Des confessions en demi-teinte réitérées auprès de l’archevêque de Tours, en août 2022, qui envoie alors le dossier à Rome afin qu’il soit soumis à la justice canonique. “Le délai de prescription a été levé en raison de la gravité des faits, retrace Mgr Vincent Jordy. J’ai alors demandé que le procès soit intenté par le TPCN. » Le tribunal a rendu un jugement provisoire en avril 2024, exécuté et notifié le 13 novembre 2024.
Le regret de ne pas voir l’abbé « défroqué »
L’annonce de sa condamnation aurait pu susciter des regrets, des excuses ou la fin de l’ambiguïté du Père Tartu. « Malheureusement, non »confie Mgr Jordy, qui s’est rendu en personne à Blois (Loir-et-Cher) pour informer le curé tourangeau de sa condamnation.
Si l’abbé est désormais interdit d’exercer, les victimes expriment leurs regrets de ne pas le voir « revenu à la vie » et « défroqué » par l’Église. « Il n’y a pas de bracelet ecclésiastique ni de prison d’Église, rappelle Mgr Jordy. Lorsqu’un prêtre est renvoyé de l’état clérical, il se retrouve à la rue. En le gardant au sein de l’établissement, on s’assure également qu’il ne récidivera pas. »
Soutien de l’Autorité nationale des réparations
L’heure est désormais à la reconstruction pour les membres du collectif Voix Libérations, qui se transforme en association, pour mieux poursuivre ses actions de prévention et de sensibilisation. “Cette journée est le symbole de l’apaisement total, de la paix intérieure”décrit Benoît, évoquant notamment un lien de confiance désormais établi avec le diocèse. “Mais notre corps s’en souviendra toujours” se souvient Christophe.
Depuis mai 2022, ils sont accompagnés et soutenus par l’Inirr (2). « Nous contribuons à l’établissement de la véritéexplains its president Marie Derain de Vaucresson. Mais aussi à réparer, notamment dans une dimension financière. Nous avons besoin d’une évolution profonde dans l’Église pour qu’aucun enfant ne soit plus jamais une victime. »

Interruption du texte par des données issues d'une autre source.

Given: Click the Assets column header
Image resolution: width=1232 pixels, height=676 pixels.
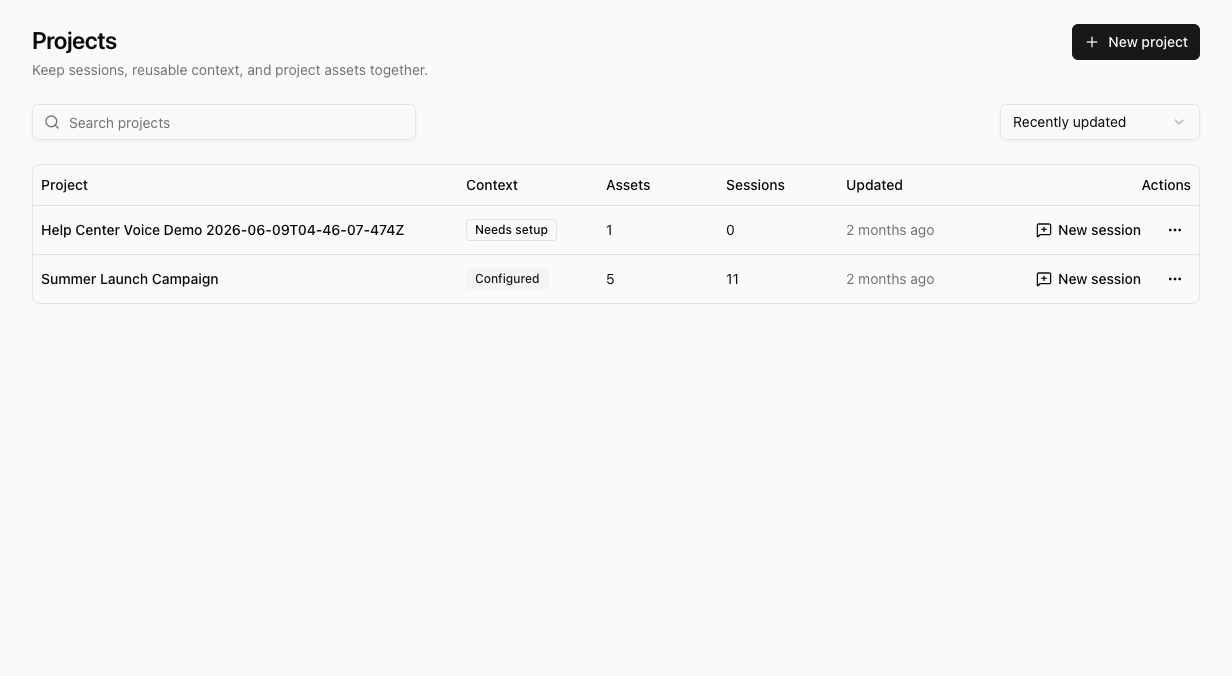Looking at the screenshot, I should pos(628,185).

C’est dans cette dynamique qu’une plaque commémorative sera installée en mars 2025 à l’entrée de la basilique Saint-Martin, à Tours, afin d’informer le public de la manière dont le collectif et le diocèse ont mis en lumière ces révélations. Une visite au Pape serait également prévue.
(1) Commission indépendante sur les abus sexuels dans l’Église.
(2) Organisme national indépendant de réparation et de reconnaissance.
Une journée dédiée à Michel
Les larmes viennent vite aux yeux des anciens Petits Chanteurs de Touraine à l’évocation de son nom. Membre historique du collectif Voix Libérations, Michel est décédé le 14 novembre 2023. « Cette journée lui est dédiée, confie Christian Gueritauld, avant de s’interrompre, submergé par l’émotion. Une victime courageuse, un membre engagé, un ami cher. Il incarnait la solidarité, la persévérance et l’espoir. Jusqu’à son dernier souffle, il a contribué à notre combat commun. Son engagement restera une Source d’inspiration infinie pour tous. »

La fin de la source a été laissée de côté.